Step 3: Final Diagnosis (Eternal Problem) : Our Oppression
But it isn’t just futile. In all our labor on our own, we have set ourselves in opposition to the Lord. Yes, we have good intentions. But as we saw above, they are our intentions, carried out in our efforts. They are not the Lord’s will or work. So we must face the truth that Israel had to acknowledge: it was, indeed, the Lord who brought them to Egypt in the first place. It is the Lord, then, who has brought us into this place of affliction and toil. Our labors, our intentions will be brought to nothing here. It is only reasonable to fear and expect, then, that we will be blotted out as well by these strange workings of the Lord.

PROGNOSIS: But This Is All that God Can Do with a Wandering Aramean!

Step 4: Initial Prognosis (Eternal Solution) : Brought Out
The Lord didn’t just arrange the sojourn in Egypt; he also created the Exodus out of slavery. And just as the Lord did for Israel what it could never do for itself, so too did Jesus accomplish for us that which we could never attain on our own. He overcame all the wiles and weapons of the tempter, placing his faith fully in the Father’s work and not his own efforts. In Christ, the Lord does a new thing: a saving work for us, even when we are dead in our own self-chosen labors. His love overcomes our failed self-reliance and transfers us out of slavery and oppression.

Step 5: Advanced Prognosis (Internal Solution) : Remembering and Confessing
This means that now our “work” is to trust in what Jesus has done for us. The Deuteronomist calls us to remember and confess God’s salvation. “A wandering Aramean was my ancestor” becomes an attitude of joyful dependence on the Lord. Struggles become the furnace in which our efforts are burned away, purifying Christ’s work in us. Instead of toiling for an end to afflictions, we can rely on the Holy Spirit’s power to refine and renew us through them, displaying his mighty power in our weakness.

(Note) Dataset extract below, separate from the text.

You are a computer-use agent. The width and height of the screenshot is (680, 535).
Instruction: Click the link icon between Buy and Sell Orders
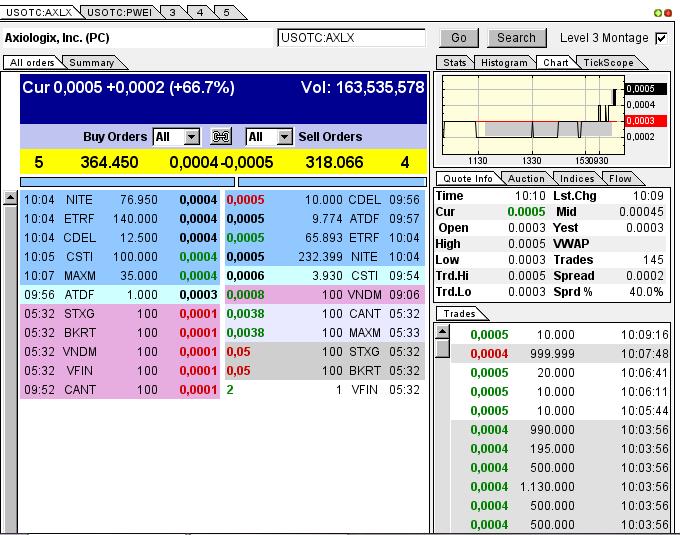222,137
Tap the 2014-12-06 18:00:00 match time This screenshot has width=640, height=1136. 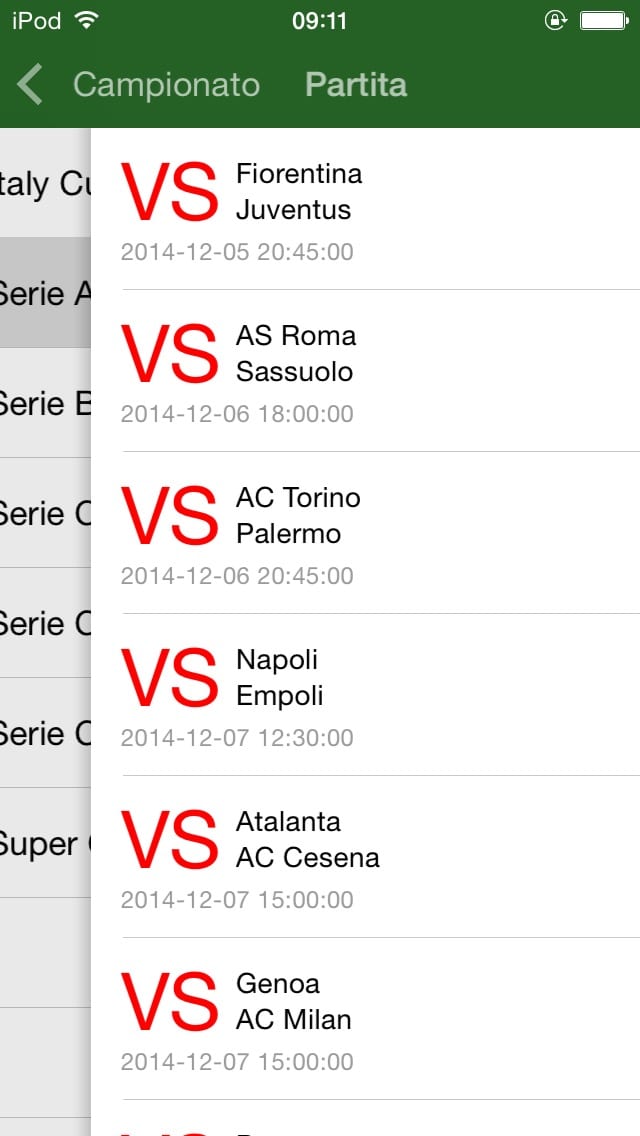237,414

Step 6: Final Prognosis (External Solution) : Giving Offerings and Celebrating
The habits of generosity (first fruits giving) and celebrating (even with the “aliens” who are not, yet , of the household of the faith) are wonderful ways of living out that dependence. Giving sacrificially of our resources is an act of trust that the Lord who saves is a Lord who provides. And, if we can talk about throwing parties during Lent, celebrating all that God has done is as counter-cultural as one can be in our afflicted, toiling world. Why not laugh (at the devil!) during those good Lutheran soup suppers? And invite some who do not yet know the Lord. Let them see some carefree joy. Let them soak in an atmosphere of people who don’t need to be in control and on top of things. Let them see a new way of handling afflictions: the labors of the Lord, rather than our own efforts. Perhaps they, too, will be moved to believe and confess!